Molecular biology is being increasingly used to address the complex problem of bovine infertility. One common concern shared by many of these studies is the postmortem delay in obtaining reproductive tissues and the effect this may have on RNA dependent studies. To address this concern, bovine ovarian, oviduct and uterine tissue samples, collected over intervals ranging from 0 to 96 h postmortem to freeze storage, were analysed to determine the potential effects on RNA quantity and quality. The analysis showed that total RNA yields were not changed significantly by postmortem interval up to 96 h while 28S ribosomal RNA remained intact up to 24 h postmortem.

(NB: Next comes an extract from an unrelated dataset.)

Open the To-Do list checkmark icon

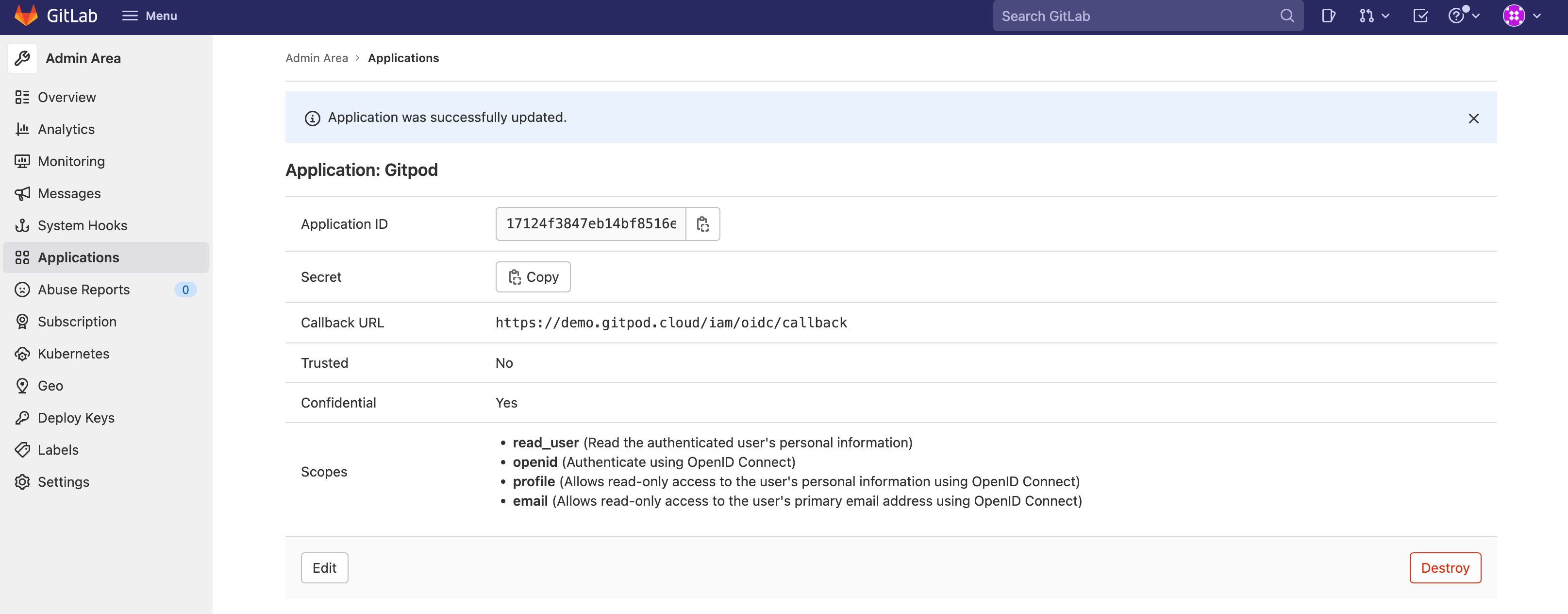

Specific messenger RNA transcripts encoding beta-actin, GAPDH and transforming growth factor-beta were detected in all tissues up to 96 h postmortem using reverse transcriptase-polymerase chain reaction and Northern analysis indicated no detectable mRNA degradation up to 24 h postmortem. Finally, using poly(A)(+) mRNA isolated from ovarian tissues frozen 2 h postmortem, we constructed corpus luteum and ovarian cortex cDNA libraries containing 7.65x10(4) and 1.9x10(6) primary transformants with average cDNA lengths of 2.3 and 1.6 kb respectively. Taken together, these data show that a postmortem delay of up to 24 h does not significantly affect the yield or quality of RNA prepared from bovine reproductive tissues.